Should it be necessary to make the distinction, the number of decibels is written with additional significant figures. 3.000 dB is a power ratio of 10^{3⁄10}, or 1.9953, about 0.24% different from exactly 2, and a voltage ratio of 1.4125, 0.12% different from exactly √2. Similarly, an increase of 6.000 dB is the power ratio is 10^{6⁄10} ≈ 3.9811, about 0.5% different from 4.
Properties
The decibel is useful for representing large ratios and for simplifying representation of multiplied effects such as attenuation from multiple sources along a signal chain. Its application in systems with additive effects is less intuitive.
Reporting large ratios
The logarithmic scale nature of the decibel means that a very large range of ratios can be represented by a convenient number, in a manner similar to scientific notation. This allows one to clearly visualize huge changes of some quantity. See Bode plot and Semilog plot. For example, 120 dB SPL may be clearer than "a trillion times more intense than the threshold of hearing".
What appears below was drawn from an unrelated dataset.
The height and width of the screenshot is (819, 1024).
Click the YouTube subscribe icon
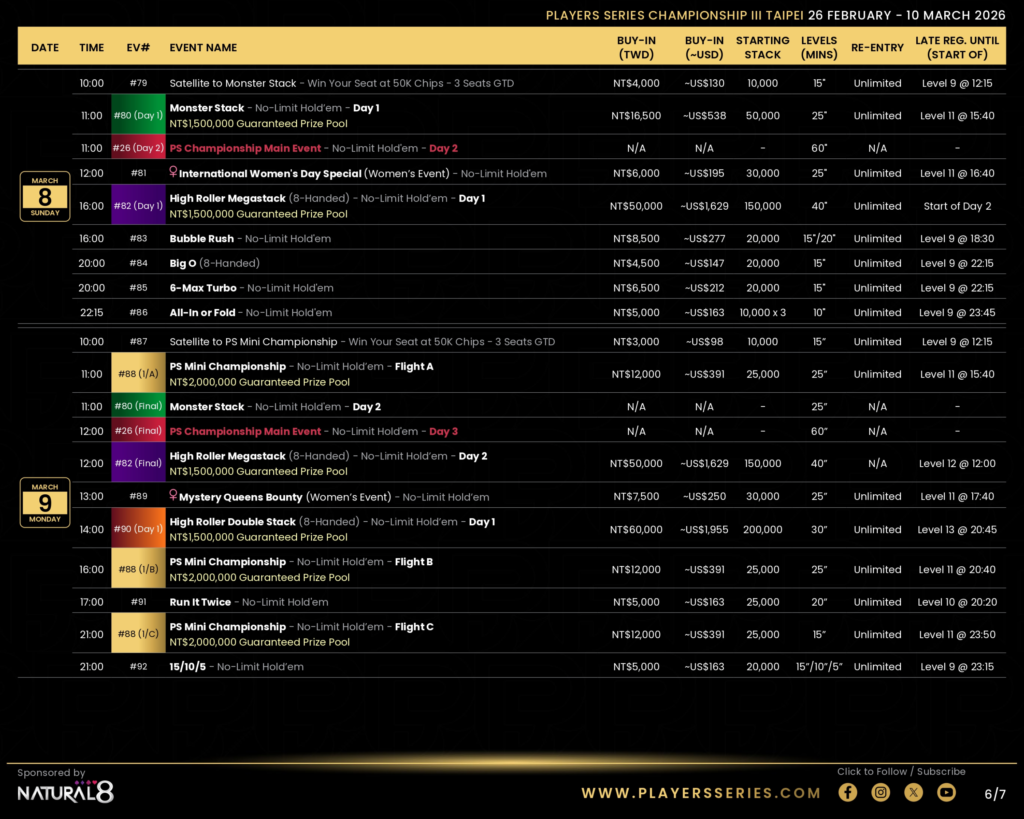pos(946,793)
Representation of multiplication operations
Level values in decibels can be added instead of multiplying the underlying power values, which means that the overall gain of a multicomponent system, such as a series of amplifier stages, can be calculated by summing the gains in decibels of the individual components, rather than multiply the amplification factors; that is, log(A × B × C) = log(A) + log(B) + log(C). Practically, this means that, armed only with the knowledge that 1 dB is a power gain of approximately 26%, 3 dB is approximately 2× power gain, and 10 dB is 10× power gain, it is possible to determine the power ratio of a system from the gain in dB with only simple addition and multiplication. For example:
 A system consists of 3 amplifiers in series, with gains (ratio of power out to in) of 10 dB, 8 dB, and 7 dB respectively, for a total gain of 25 dB. Broken into combinations of 10, 3, and 1 dB, this is:
 25 dB = 10 dB + 10 dB + 3 dB + 1 dB + 1 dB
 With an input of 1 watt, the output is approximately
 1 W × 10 × 10 × 2 × 1.26 × 1.26 ≈ 317.5 W
 Calculated exactly, the output is 1 W × 10^{25⁄10} = 316.2 W. The approximate value has an error of only +0.4% with respect to the actual value, which is negligible given the precision of the values supplied and the accuracy of most measurement instrumentation.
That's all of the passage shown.